4. Cependant, même si cette présomption n'est pas irréfragable, la Bulgarie est présumée se conformer aux stipulations de la convention européenne de sauvegarde des droits de l'homme et des libertés fondamentales et de la directive 2011-95/UE du Parlement européen et du Conseil du 13 décembre 2011 concernant les normes relatives aux conditions que doivent remplir les ressortissants des pays tiers ou les apatrides pour pouvoir bénéficier d'une protection internationale, à un statut uniforme pour les réfugiés ou les personnes pouvant bénéficier de la protection subsidiaire, et au contenu de cette protection.

5. Si la commission européenne a adressé le 8 novembre 2018 une lettre de mise en demeure à la Bulgarie concernant la mise en oeuvre de la législation de l'Union européenne en matière d'asile, elle n'a, ainsi que le fait valoir le préfet de police, donné aucune suite à cette lettre et n'a pas recommandé de suspendre les transferts des demandeurs d'asile vers cet Etat. Par ailleurs, si M. B... soutient avoir subi des violences physiques lors de son interpellation par les autorités bulgares et avoir été incarcéré pendant plusieurs mois dans des conditions d'hygiène précaires et de surpopulation présentant un caractère inhumain et dégradant, il n'apporte aucun commencement de preuve à l'appui de ses allégations.
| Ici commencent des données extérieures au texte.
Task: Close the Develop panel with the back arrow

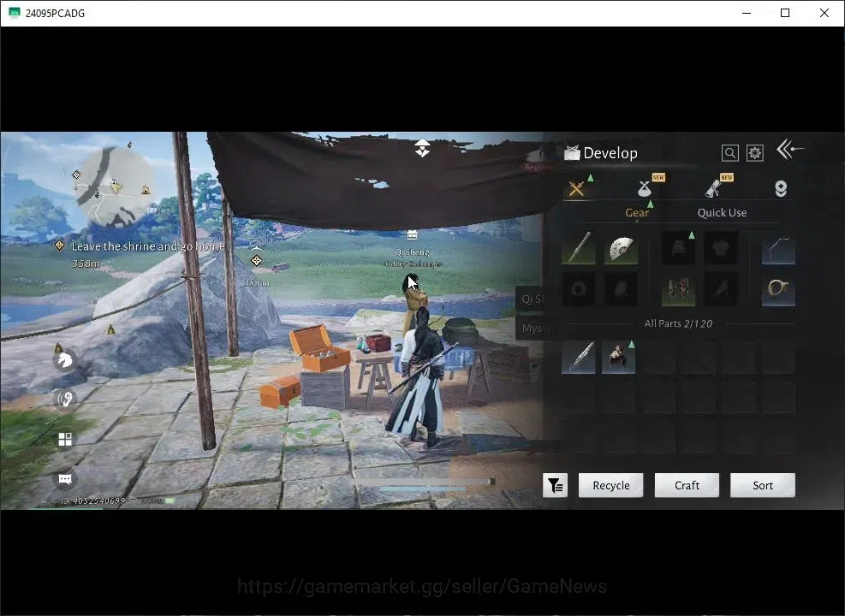Action: 789,149

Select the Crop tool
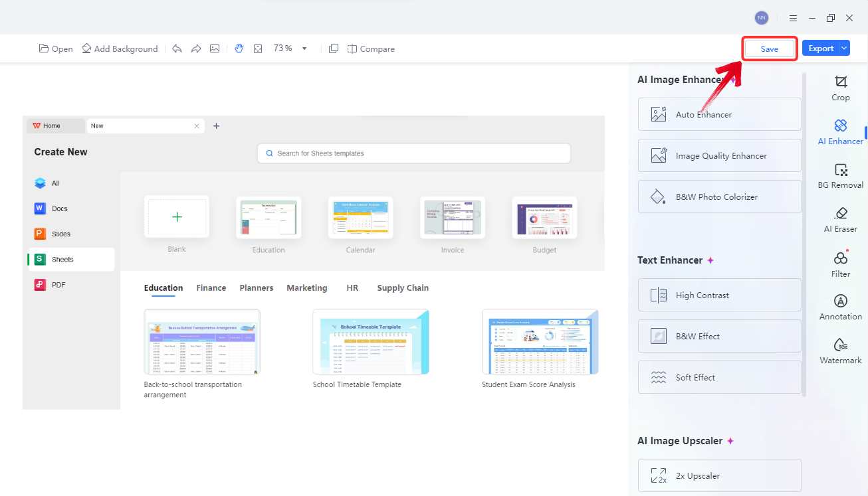(x=840, y=88)
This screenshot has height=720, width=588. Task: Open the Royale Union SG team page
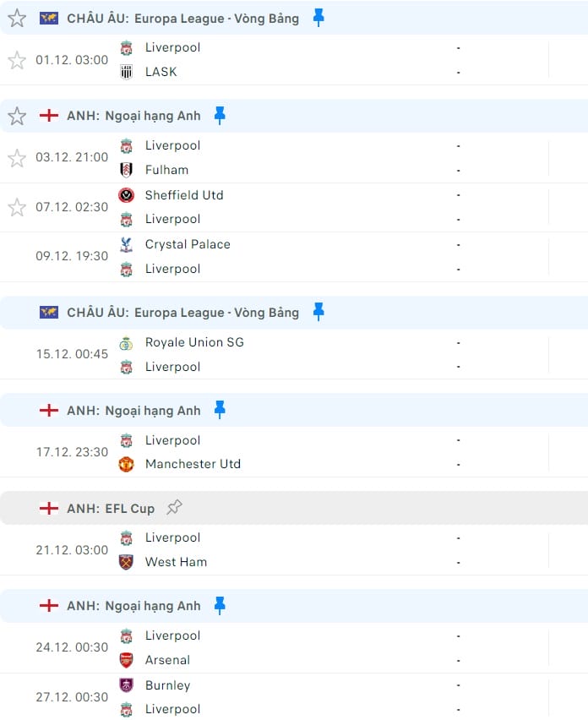193,342
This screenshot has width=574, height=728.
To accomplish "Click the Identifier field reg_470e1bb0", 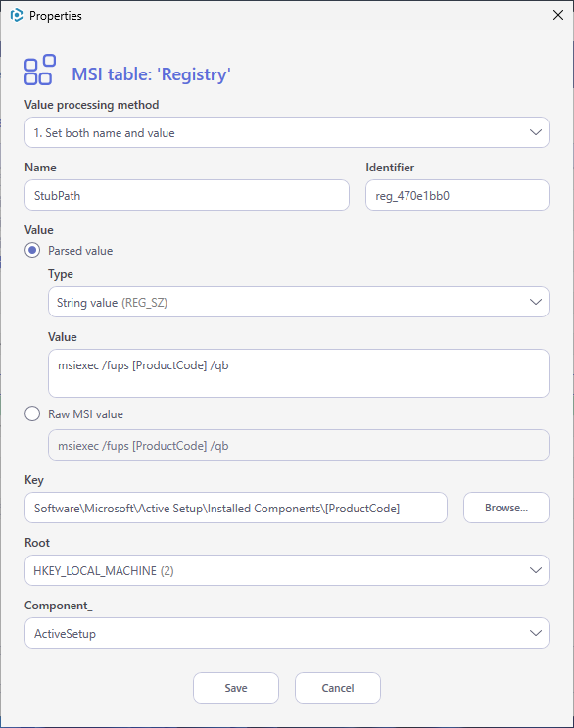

Dès lors, ces éléments ne sont pas suffisants pour établir qu'il existait, à la date de l'arrêté litigieux, des défaillances systémiques dans la procédure d'asile et les conditions d'accueil des demandeurs d'asile en Bulgarie. Dans ces conditions, le préfet de police est fondé à soutenir que c'est à tort que le tribunal administratif de Paris a annulé son arrêté du 18 décembre 2020 au motif qu'il aurait méconnu les dispositions et stipulations rappelées au point 2.

6. Il appartient toutefois à la Cour, saisie de l'ensemble du litige par l'effet dévolutif de l'appel, d'examiner les autres moyens soulevés par M. B... devant le tribunal administratif de Paris.

Sur les autres moyens invoqués par M. B...:

7. En premier lieu, l'article 4 du règlement n° 604/2013 susvisé du Parlement européen et du Conseil du 26 juin 2013 dispose : " 1. Dès qu'une demande de protection internationale est introduite au sens de l'article 20, paragraphe 2, dans un État membre, ses autorités compétentes informent le demandeur de l'application du présent règlement (...). 2. Les informations visées au paragraphe 1 sont données par écrit, dans une langue que le demandeur comprend ou dont on peut raisonnablement supposer qu'il la comprend. Les États membres utilisent la brochure commune rédigée à cet effet en vertu du paragraphe 3. Si c'est nécessaire à la bonne compréhension du demandeur, les informations lui sont également communiquées oralement, par exemple lors de l'entretien individuel visé à l'article 5 (...) ".

8. Il ressort des pièces du dossier de première instance que M. B... s'est vu remettre le 5 novembre 2020 les brochures d'information " A " et " B " et le guide du demandeur d'asile rédigés en langue pachtou dont les copies versées au dossier comportent sa signature. Par suite, le moyen tiré de la méconnaissance des dispositions de l'article 4 du règlement n° 604/2013 manque en fait et doit être écarté.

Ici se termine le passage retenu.